Commercial Real Estate Documents: Don’t Overlook The Fine Print
Commercial real estate documents are critical to all parties of a real estate transaction. If there’s ever a disagreement, the fine print in your commercial real estate document shouldn’t be overlooked.
With Passover and Easter this week, a lot of folks are traveling the skies to be with loved ones for the holidays. In the wake of last weekend’s passenger removal fiasco on United, chances are they may be browsing their airline’s contract of carriage for the first time ever.
As I wrote earlier this week, the fine print in commercial real estate documents can sometimes contain surprises all around. It turns out the infamous United flight wasn’t even “overbooked” by United’s own definition, a precondition to invoking the “denial of boarding” clause.
Moreover, there wasn’t any justification in the contract for removing seated passengers based on overbooking or crew needs once they’ve boarded. Nonetheless, United summoned the long arm of the law to enforce an erroneous (or nonexistent) interpretation of its own agreement – and it apparently was not the first time this has happened.
Is there a connection to commercial real estate documents? Yes. Don’t overlook the fine print, and don’t assume an agreement says something merely because everyone acts like it does.
Parties to real estate transactions may be so accustomed to a way of doing business, or so focused on the financial terms and getting the deal done, that standard or “boilerplate” clauses often get overlooked. That’s usually not a problem – until there’s a disagreement. Here’s a sample of just a few:
- Notice provisions for termination and renewal. When can a lease be renewed or terminated, and how must notice be given? The methods and timelines contained in these clauses in your commercial real estate documents may be strictly interpreted; don’t assume there is a lease renewal just because rent continues to be paid.

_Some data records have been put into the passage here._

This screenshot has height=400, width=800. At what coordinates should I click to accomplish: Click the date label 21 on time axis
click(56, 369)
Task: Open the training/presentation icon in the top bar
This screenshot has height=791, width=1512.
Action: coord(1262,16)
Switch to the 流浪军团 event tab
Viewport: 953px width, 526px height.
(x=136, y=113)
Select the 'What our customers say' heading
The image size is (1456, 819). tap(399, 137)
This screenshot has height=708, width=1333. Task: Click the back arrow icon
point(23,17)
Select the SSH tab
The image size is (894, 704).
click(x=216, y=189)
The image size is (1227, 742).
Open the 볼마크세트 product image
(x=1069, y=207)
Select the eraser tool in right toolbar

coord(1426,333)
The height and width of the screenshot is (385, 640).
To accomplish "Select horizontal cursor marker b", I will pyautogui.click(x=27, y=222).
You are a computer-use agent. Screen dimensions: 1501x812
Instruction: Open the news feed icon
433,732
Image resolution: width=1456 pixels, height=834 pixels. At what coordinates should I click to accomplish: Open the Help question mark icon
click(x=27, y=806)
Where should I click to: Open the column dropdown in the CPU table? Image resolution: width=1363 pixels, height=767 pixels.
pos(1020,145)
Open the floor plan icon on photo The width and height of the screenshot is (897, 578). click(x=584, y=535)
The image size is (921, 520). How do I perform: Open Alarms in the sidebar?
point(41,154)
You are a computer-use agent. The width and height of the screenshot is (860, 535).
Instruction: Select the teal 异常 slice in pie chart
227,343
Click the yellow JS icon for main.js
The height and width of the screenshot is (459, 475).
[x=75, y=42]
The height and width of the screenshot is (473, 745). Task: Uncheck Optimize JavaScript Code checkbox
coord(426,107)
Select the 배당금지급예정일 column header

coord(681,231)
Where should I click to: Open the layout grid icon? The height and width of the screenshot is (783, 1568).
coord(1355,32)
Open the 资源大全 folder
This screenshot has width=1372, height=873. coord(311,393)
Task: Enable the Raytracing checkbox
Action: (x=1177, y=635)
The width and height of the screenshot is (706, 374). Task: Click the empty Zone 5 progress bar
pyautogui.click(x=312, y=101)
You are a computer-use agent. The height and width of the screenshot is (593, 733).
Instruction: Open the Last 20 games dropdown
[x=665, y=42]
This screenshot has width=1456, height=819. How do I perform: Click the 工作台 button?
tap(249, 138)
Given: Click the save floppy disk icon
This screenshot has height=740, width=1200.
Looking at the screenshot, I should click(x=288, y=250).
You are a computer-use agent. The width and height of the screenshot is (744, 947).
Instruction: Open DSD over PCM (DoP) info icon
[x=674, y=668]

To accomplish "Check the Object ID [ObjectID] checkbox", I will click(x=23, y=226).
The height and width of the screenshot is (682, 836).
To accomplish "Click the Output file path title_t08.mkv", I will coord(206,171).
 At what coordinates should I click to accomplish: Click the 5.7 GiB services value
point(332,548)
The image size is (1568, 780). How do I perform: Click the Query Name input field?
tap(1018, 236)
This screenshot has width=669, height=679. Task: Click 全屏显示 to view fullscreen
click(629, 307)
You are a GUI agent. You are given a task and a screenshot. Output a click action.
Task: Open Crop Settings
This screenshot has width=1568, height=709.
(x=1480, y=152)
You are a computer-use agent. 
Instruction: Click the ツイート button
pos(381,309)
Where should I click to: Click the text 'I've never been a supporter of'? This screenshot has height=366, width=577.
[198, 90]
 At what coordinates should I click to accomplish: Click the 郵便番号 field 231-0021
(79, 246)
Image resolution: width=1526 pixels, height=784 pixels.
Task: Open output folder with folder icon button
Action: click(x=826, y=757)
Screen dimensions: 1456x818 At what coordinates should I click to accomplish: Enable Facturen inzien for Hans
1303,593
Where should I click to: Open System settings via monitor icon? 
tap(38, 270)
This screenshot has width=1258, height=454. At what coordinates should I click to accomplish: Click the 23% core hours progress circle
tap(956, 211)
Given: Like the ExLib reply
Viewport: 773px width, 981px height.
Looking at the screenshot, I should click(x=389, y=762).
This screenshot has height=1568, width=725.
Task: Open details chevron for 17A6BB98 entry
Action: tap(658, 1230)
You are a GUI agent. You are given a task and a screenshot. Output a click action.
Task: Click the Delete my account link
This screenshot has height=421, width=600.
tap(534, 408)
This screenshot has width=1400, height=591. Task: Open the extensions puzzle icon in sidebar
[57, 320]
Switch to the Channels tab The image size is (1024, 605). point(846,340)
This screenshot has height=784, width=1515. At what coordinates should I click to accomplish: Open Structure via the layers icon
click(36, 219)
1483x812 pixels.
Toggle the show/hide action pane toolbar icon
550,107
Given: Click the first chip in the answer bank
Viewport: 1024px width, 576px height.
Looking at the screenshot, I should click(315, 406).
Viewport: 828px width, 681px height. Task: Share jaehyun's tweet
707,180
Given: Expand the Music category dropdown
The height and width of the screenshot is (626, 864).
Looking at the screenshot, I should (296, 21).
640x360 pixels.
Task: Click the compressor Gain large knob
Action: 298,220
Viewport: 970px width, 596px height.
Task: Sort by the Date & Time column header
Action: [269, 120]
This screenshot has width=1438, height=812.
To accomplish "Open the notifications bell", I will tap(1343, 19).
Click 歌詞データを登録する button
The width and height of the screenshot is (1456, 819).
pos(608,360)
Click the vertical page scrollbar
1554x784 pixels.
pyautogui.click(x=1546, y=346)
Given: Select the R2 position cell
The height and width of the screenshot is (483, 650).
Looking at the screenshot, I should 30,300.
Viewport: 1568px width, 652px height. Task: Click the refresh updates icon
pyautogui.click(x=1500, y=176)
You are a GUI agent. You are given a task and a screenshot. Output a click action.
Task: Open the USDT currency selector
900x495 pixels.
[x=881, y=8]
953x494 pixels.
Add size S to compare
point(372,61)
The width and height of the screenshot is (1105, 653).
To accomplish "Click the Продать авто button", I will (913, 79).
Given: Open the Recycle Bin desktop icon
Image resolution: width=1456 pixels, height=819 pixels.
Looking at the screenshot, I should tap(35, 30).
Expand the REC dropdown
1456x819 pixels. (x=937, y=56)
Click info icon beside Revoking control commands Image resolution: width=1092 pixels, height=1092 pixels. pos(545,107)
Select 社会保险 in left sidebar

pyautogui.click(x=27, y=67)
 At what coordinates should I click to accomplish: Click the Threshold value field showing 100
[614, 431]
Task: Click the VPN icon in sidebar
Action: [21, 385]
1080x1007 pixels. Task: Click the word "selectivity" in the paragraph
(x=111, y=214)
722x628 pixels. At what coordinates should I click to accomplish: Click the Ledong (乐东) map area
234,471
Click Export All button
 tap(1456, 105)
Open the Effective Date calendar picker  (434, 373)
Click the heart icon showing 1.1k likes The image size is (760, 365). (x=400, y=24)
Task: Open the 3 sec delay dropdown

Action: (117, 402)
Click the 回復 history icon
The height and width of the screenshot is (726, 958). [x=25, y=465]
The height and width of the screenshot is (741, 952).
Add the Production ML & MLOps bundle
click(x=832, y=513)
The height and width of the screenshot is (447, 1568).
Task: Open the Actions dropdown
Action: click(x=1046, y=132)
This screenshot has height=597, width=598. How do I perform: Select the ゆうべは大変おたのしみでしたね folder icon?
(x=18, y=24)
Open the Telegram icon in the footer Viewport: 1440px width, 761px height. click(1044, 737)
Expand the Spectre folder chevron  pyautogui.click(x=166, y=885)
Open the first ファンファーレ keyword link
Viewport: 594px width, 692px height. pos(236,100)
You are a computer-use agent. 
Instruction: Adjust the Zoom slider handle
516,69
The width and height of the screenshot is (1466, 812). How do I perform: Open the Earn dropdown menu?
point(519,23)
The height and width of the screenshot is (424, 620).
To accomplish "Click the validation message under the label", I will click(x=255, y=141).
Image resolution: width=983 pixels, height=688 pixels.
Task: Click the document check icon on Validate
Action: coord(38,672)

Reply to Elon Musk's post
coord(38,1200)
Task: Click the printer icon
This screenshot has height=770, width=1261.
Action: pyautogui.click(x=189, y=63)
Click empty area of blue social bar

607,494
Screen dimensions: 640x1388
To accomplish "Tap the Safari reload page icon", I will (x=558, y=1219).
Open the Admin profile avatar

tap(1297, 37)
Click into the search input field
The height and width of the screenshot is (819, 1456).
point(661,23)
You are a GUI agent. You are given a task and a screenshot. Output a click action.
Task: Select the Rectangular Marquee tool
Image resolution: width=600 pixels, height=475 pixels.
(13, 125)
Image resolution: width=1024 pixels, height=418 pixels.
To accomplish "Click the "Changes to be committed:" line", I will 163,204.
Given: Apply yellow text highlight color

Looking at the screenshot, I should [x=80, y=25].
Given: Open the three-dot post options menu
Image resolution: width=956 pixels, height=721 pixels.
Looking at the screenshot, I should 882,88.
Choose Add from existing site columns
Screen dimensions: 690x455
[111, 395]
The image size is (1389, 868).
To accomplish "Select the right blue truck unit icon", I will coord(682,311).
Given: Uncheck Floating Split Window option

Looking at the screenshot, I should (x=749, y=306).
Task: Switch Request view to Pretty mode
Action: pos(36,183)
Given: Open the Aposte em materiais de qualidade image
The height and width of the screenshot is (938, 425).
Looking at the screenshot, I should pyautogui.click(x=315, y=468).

- Surrender clauses. Do you remember what your space looked like before you moved in 10 years ago? Your lease probably requires you to return it to that condition when you leave.
- Forum selection and costs. The lease may require that another state’s contract law be applied to disputes, or even require disputes to be litigated in a jurisdiction hundreds of miles away. If there’s a binding arbitration clause, you may be precluded from access to the courts. Leases may also require payment of attorney’s fees, court costs, and/or or predetermined “liquidated damages.”
- Merger/Entire Agreement clauses. Handshake agreement? You might want to get in it writing: a merger clause specifically provides that the agreement of the parties is wholly contained within the contract, thereby barring any side agreements.
- Indemnity and Defense. Leases may require a party to defend, indemnify, and/or hold harmless another party for its wrongdoing or breach. Make sure it is clear what the scope and extent of the obligation is, and that insurers are aware of lease obligations.
Rarely is there a “form” commercial lease; most are individually crafted for the property and the parties involved. Unlike many take-it-or-leave-it consumer contacts, it is generally assumed that both parties to a commercial lease are sophisticated, and equally able to bargain lease terms at arms length. As a result, courts will more strictly enforce commercial lease provisions even when the result may seemingly be harsh.
There may be instances where there’s a compelling business reason to deviate from a prior agreement. In that regard, there’s one lesson that United apparently hadn’t learned: there’s not many problems where a little more money won’t induce people to get on the same page.
(One final thought on “overbooking” for you landlords out there: wouldn’t it be nice if you could lease 110,000 square feet in a 100,000 square foot building…. and not go to jail for it?)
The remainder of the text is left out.